Glad you’re into saving seeds @OlManHenry ! Seeds are life. My wife and I collect tons of native seeds all over our region. We grow them for restorations so having a local ecotype is what we’re looking for. We actually have a seed vault, and provide native seed to
https://www.thebuffaloseedcompany.com/

Like mentioned previously, native means “to your region”, and cultivars, or nativars I’ve heard them called should generally be avoided too. They will throw off pollinators. There’s many obligate pollinators that need our help, not just the generalists that will go for the selected for, “red” yarrow. You can find info on plants and if they are native to your area, naturalized (not native, but has been there long enough it’s not an issue), or invasive, at the USDA plant site. They recently added county specific search, rather than just state wide.

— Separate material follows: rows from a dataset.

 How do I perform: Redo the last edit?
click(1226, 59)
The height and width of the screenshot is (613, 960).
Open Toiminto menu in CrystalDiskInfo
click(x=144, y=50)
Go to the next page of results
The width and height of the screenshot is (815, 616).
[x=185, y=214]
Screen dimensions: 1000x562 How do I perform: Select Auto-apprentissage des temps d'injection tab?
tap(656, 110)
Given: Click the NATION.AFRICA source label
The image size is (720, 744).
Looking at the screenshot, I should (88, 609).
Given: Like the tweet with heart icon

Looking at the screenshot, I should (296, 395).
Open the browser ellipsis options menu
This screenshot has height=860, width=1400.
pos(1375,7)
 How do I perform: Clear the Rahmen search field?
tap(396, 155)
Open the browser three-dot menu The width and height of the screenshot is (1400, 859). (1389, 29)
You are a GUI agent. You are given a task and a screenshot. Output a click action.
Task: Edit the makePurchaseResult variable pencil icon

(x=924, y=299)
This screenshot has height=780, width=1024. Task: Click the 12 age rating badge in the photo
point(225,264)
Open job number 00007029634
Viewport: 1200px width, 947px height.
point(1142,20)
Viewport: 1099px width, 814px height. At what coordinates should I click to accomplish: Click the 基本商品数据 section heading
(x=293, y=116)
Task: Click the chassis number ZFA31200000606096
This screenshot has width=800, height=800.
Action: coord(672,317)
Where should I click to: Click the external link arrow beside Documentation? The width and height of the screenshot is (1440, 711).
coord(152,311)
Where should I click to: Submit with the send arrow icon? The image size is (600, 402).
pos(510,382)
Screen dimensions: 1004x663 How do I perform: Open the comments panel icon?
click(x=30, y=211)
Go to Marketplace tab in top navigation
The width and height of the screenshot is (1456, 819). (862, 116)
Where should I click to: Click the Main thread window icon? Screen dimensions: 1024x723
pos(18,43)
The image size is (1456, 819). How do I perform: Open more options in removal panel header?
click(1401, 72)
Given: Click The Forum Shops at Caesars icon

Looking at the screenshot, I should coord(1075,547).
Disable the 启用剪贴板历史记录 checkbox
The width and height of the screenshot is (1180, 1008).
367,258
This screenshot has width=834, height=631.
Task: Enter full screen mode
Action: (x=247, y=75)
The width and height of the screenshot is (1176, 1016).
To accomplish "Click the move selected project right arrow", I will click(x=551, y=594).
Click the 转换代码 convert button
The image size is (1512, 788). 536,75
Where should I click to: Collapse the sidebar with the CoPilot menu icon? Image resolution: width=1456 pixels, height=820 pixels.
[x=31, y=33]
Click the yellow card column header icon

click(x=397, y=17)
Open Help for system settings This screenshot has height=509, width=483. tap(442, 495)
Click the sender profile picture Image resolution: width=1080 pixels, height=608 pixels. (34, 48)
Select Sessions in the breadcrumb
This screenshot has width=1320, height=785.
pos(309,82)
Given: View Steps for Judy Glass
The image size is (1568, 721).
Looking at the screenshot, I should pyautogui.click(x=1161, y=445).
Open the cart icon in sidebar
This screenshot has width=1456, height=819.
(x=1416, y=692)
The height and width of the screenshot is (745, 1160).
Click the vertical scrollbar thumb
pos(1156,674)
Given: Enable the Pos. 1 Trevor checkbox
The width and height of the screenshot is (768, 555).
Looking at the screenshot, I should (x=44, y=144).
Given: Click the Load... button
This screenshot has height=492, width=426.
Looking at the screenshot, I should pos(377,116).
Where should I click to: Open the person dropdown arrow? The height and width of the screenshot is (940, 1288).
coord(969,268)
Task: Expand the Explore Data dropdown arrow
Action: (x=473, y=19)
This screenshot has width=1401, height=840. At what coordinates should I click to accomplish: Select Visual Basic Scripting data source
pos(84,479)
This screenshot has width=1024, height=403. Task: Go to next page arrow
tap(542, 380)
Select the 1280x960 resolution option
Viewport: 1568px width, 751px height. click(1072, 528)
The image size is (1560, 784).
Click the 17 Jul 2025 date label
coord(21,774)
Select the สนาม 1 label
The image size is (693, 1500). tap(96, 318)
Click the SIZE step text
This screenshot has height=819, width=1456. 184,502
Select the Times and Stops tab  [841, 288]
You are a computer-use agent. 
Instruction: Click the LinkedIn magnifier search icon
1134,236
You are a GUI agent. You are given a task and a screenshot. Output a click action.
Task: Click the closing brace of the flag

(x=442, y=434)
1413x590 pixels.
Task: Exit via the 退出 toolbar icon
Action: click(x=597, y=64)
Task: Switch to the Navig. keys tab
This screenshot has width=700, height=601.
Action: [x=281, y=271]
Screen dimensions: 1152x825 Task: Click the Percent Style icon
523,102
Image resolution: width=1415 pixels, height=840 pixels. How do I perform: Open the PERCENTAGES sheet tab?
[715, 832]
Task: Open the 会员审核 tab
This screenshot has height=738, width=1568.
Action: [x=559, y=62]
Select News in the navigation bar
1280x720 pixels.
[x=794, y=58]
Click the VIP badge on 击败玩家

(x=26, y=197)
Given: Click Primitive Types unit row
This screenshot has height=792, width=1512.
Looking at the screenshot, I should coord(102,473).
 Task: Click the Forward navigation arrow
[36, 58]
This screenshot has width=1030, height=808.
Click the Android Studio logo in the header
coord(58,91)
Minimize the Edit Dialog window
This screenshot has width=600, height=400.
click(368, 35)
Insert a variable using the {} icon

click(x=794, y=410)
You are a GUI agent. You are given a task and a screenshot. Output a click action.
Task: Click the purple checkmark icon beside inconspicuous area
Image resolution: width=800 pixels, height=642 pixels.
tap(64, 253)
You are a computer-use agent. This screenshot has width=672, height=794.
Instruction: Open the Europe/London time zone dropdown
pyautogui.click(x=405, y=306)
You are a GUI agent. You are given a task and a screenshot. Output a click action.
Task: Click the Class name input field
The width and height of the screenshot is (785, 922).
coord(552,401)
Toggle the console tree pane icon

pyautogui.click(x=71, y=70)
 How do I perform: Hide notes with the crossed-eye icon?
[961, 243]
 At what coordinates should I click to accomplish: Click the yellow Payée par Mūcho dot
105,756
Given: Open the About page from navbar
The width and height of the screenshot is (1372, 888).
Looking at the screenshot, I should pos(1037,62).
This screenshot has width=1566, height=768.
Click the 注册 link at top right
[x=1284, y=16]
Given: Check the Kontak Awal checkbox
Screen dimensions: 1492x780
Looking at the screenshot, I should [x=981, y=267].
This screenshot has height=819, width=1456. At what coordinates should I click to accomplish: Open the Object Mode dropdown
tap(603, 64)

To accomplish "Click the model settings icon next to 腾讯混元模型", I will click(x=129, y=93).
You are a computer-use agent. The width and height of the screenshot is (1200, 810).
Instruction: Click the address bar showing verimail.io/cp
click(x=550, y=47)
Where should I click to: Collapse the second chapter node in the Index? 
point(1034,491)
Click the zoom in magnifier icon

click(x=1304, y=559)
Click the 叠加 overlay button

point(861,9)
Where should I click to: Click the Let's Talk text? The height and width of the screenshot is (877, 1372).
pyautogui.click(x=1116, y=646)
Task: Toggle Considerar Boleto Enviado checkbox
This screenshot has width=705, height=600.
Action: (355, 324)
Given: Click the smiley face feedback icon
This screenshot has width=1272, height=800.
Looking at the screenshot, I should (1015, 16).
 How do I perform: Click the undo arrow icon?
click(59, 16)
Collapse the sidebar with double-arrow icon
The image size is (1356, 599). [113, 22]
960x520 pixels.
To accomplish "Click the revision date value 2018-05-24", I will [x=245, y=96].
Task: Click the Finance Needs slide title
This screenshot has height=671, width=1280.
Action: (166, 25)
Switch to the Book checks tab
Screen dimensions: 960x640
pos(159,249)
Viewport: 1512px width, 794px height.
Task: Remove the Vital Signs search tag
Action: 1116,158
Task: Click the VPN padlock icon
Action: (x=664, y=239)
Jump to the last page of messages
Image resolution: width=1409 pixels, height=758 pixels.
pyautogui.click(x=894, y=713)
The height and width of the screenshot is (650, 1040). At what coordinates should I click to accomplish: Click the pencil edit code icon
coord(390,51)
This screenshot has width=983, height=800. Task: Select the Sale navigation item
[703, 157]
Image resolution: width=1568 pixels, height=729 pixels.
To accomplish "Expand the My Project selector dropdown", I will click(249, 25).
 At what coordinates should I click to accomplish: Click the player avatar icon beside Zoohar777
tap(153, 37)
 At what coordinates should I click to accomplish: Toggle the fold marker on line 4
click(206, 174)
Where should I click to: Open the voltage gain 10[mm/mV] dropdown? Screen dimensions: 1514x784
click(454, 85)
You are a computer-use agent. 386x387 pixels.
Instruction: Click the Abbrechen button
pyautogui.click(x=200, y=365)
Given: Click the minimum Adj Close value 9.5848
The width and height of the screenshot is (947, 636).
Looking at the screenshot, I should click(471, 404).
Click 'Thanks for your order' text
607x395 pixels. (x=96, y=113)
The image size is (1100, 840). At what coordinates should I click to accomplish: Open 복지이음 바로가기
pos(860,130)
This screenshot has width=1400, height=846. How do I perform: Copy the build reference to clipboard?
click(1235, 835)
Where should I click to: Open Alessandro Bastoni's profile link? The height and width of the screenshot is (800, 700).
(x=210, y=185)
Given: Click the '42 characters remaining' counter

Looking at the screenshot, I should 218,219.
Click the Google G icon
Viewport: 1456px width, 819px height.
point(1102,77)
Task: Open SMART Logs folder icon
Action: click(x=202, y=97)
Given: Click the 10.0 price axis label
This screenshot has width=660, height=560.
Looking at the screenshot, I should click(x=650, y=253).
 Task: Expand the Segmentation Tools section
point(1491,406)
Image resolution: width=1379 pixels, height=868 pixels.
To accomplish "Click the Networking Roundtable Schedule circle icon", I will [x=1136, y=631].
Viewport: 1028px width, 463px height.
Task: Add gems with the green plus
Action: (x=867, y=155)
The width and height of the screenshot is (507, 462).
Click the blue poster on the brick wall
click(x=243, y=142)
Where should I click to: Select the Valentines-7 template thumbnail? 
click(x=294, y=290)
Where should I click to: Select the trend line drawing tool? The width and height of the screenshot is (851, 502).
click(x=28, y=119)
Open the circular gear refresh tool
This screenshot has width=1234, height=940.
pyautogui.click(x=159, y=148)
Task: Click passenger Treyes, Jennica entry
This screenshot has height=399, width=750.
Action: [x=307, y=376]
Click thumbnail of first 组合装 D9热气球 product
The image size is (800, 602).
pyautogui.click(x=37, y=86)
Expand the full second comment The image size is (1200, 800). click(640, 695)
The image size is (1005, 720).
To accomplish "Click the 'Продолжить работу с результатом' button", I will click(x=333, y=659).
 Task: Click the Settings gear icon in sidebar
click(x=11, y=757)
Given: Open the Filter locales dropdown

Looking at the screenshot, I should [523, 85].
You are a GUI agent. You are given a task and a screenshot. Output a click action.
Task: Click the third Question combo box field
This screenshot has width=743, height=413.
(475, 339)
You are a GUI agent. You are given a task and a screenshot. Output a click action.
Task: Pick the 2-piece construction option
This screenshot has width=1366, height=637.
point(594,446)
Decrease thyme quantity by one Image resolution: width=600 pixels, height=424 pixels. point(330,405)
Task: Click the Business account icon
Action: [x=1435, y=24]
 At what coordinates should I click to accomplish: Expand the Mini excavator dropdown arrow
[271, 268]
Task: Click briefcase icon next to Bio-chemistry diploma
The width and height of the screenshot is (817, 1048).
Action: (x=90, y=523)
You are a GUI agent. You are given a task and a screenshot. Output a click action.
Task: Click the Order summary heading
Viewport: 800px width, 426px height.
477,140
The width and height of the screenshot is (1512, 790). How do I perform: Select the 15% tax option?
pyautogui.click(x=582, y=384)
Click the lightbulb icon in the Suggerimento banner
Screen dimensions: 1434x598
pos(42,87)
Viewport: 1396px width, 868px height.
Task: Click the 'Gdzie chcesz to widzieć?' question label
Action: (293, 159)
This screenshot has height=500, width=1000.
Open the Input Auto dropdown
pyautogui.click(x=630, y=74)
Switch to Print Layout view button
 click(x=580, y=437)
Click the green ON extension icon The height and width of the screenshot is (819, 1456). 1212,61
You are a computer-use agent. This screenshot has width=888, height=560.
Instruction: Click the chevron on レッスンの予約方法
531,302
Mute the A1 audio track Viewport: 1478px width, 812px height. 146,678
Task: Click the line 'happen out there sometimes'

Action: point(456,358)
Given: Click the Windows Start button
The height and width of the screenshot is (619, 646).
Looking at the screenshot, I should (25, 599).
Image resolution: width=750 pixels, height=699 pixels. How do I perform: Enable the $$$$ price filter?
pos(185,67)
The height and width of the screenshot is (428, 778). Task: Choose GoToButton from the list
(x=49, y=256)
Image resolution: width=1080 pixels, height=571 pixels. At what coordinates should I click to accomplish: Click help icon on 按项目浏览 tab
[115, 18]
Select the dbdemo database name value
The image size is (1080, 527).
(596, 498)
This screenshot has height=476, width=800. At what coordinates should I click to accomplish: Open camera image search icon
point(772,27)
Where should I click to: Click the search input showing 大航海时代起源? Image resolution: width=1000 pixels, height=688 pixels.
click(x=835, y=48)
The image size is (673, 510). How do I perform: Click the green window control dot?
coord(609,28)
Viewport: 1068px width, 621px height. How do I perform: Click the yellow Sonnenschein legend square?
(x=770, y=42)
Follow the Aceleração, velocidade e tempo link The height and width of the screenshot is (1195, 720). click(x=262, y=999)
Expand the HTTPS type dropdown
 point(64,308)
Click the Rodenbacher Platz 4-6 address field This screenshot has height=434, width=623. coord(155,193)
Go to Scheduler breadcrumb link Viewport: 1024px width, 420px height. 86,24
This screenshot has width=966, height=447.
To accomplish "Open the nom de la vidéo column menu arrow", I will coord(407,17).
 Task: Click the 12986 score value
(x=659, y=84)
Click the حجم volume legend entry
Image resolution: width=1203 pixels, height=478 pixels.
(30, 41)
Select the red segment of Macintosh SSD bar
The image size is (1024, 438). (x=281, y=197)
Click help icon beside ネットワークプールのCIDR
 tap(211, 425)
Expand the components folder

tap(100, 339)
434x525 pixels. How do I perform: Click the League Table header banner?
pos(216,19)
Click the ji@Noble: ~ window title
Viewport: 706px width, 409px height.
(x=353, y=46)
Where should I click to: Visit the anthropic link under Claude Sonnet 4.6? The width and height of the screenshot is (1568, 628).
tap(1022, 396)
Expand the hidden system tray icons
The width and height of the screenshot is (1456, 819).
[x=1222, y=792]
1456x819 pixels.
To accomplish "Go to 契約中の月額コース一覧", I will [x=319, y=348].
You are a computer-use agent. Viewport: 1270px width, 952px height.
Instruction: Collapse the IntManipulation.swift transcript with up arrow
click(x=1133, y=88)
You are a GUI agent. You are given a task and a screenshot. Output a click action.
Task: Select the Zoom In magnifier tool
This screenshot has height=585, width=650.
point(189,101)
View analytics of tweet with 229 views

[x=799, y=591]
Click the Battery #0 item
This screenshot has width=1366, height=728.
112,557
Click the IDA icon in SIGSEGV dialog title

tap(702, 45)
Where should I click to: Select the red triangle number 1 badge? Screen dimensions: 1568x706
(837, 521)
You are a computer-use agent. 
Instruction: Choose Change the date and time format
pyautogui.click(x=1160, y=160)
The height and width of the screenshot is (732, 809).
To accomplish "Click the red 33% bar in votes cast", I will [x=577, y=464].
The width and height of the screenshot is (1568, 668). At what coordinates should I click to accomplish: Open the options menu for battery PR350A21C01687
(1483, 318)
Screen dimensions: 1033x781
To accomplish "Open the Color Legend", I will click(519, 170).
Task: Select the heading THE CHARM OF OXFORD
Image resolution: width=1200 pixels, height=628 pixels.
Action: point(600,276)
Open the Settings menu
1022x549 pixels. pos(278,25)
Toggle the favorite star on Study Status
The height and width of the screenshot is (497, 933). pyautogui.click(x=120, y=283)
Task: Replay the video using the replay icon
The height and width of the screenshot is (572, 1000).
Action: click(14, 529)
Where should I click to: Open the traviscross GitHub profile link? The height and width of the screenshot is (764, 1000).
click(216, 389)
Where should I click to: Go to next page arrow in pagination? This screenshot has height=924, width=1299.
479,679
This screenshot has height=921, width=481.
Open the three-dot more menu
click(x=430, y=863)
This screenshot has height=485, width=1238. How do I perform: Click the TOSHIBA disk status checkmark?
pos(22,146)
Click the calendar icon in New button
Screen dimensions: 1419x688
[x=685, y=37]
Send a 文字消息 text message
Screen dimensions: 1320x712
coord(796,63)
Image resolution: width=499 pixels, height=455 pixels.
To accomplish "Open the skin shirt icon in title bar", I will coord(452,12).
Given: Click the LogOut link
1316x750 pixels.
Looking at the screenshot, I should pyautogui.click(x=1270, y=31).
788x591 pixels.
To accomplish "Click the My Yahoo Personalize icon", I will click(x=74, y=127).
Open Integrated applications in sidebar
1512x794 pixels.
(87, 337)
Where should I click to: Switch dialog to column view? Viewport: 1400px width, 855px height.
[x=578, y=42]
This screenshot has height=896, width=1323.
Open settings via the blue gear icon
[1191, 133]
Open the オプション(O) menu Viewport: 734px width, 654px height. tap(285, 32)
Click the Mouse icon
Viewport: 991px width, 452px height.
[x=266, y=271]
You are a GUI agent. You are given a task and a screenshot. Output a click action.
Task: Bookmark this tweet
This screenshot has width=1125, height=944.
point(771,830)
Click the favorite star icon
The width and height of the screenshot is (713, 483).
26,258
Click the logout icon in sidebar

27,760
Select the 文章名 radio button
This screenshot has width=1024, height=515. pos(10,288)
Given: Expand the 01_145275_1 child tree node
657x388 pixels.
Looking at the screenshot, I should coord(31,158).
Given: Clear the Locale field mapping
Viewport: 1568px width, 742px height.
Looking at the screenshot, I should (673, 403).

USDA Plants Database

Collecting natives is fun, and it happens all year long.

Some of the first seeds we collect each year are from the pussytoes ← hilarious common name.
But an amazing plant that is an obligate host for the painted lady butterfly. I guess once you learn to love seeds, and you find out all the connections they have in the circle of life, it just makes it that much more magical that we can exist in this time of such great diversity. It’s dwindling more and more as we lose whole sections of land to invasives caused by absentee, and uninformed landowners, not to mention developments. We need to protect wild spaces, and collecting/saving/sharing native seeds can help.

Just found a new plant on my land today! Humped bladderwort.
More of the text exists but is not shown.